'''
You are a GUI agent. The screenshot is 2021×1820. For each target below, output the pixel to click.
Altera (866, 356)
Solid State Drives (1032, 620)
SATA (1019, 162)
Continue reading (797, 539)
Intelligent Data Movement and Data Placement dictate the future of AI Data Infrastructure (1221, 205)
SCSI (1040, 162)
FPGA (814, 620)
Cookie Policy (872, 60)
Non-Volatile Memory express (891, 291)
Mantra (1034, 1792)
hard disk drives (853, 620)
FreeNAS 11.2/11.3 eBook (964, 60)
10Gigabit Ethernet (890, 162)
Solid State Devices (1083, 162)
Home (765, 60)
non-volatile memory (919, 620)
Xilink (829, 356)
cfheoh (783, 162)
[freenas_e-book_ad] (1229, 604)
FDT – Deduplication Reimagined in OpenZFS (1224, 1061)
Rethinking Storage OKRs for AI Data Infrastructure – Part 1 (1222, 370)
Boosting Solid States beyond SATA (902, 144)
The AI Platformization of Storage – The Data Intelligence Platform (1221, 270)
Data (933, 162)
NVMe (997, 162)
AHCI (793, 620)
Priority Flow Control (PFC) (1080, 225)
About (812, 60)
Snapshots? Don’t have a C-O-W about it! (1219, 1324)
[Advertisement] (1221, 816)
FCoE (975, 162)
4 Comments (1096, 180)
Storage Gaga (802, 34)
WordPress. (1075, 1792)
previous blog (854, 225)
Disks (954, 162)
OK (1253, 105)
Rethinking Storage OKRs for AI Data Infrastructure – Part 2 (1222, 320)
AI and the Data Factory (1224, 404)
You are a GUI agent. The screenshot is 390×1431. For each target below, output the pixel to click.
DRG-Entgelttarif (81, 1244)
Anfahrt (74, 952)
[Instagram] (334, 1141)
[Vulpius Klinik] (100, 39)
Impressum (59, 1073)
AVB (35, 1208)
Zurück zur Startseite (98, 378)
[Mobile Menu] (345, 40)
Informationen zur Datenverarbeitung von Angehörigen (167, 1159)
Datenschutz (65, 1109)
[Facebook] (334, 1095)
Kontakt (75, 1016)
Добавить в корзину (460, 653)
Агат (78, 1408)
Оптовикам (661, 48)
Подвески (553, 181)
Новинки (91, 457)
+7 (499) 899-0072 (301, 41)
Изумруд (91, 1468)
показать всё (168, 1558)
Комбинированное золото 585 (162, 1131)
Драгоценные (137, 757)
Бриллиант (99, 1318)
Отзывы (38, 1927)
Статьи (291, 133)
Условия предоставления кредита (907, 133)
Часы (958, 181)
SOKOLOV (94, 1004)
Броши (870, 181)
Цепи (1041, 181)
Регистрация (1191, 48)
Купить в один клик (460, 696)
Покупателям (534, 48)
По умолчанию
'''
> **Work item**: Give back the whole listing above. Keep every character the same.

> **Solved problem**:
You are a GUI agent. The screenshot is 2021×1820. For each target below, output the pixel to click.
Altera (866, 356)
Solid State Drives (1032, 620)
SATA (1019, 162)
Continue reading (797, 539)
Intelligent Data Movement and Data Placement dictate the future of AI Data Infrastructure (1221, 205)
SCSI (1040, 162)
FPGA (814, 620)
Cookie Policy (872, 60)
Non-Volatile Memory express (891, 291)
Mantra (1034, 1792)
hard disk drives (853, 620)
FreeNAS 11.2/11.3 eBook (964, 60)
10Gigabit Ethernet (890, 162)
Solid State Devices (1083, 162)
Home (765, 60)
non-volatile memory (919, 620)
Xilink (829, 356)
cfheoh (783, 162)
[freenas_e-book_ad] (1229, 604)
FDT – Deduplication Reimagined in OpenZFS (1224, 1061)
Rethinking Storage OKRs for AI Data Infrastructure – Part 1 (1222, 370)
Boosting Solid States beyond SATA (902, 144)
The AI Platformization of Storage – The Data Intelligence Platform (1221, 270)
Data (933, 162)
NVMe (997, 162)
AHCI (793, 620)
Priority Flow Control (PFC) (1080, 225)
About (812, 60)
Snapshots? Don’t have a C-O-W about it! (1219, 1324)
[Advertisement] (1221, 816)
FCoE (975, 162)
4 Comments (1096, 180)
Storage Gaga (802, 34)
WordPress. (1075, 1792)
previous blog (854, 225)
Disks (954, 162)
OK (1253, 105)
Rethinking Storage OKRs for AI Data Infrastructure – Part 2 (1222, 320)
AI and the Data Factory (1224, 404)
You are a GUI agent. The screenshot is 390×1431. For each target below, output the pixel to click.
DRG-Entgelttarif (81, 1244)
Anfahrt (74, 952)
[Instagram] (334, 1141)
[Vulpius Klinik] (100, 39)
Impressum (59, 1073)
AVB (35, 1208)
Zurück zur Startseite (98, 378)
[Mobile Menu] (345, 40)
Informationen zur Datenverarbeitung von Angehörigen (167, 1159)
Datenschutz (65, 1109)
[Facebook] (334, 1095)
Kontakt (75, 1016)
Добавить в корзину (460, 653)
Агат (78, 1408)
Оптовикам (661, 48)
Подвески (553, 181)
Новинки (91, 457)
+7 (499) 899-0072 (301, 41)
Изумруд (91, 1468)
показать всё (168, 1558)
Комбинированное золото 585 (162, 1131)
Драгоценные (137, 757)
Бриллиант (99, 1318)
Отзывы (38, 1927)
Статьи (291, 133)
Условия предоставления кредита (907, 133)
Часы (958, 181)
SOKOLOV (94, 1004)
Броши (870, 181)
Цепи (1041, 181)
Регистрация (1191, 48)
Купить в один клик (460, 696)
Покупателям (534, 48)
По умолчанию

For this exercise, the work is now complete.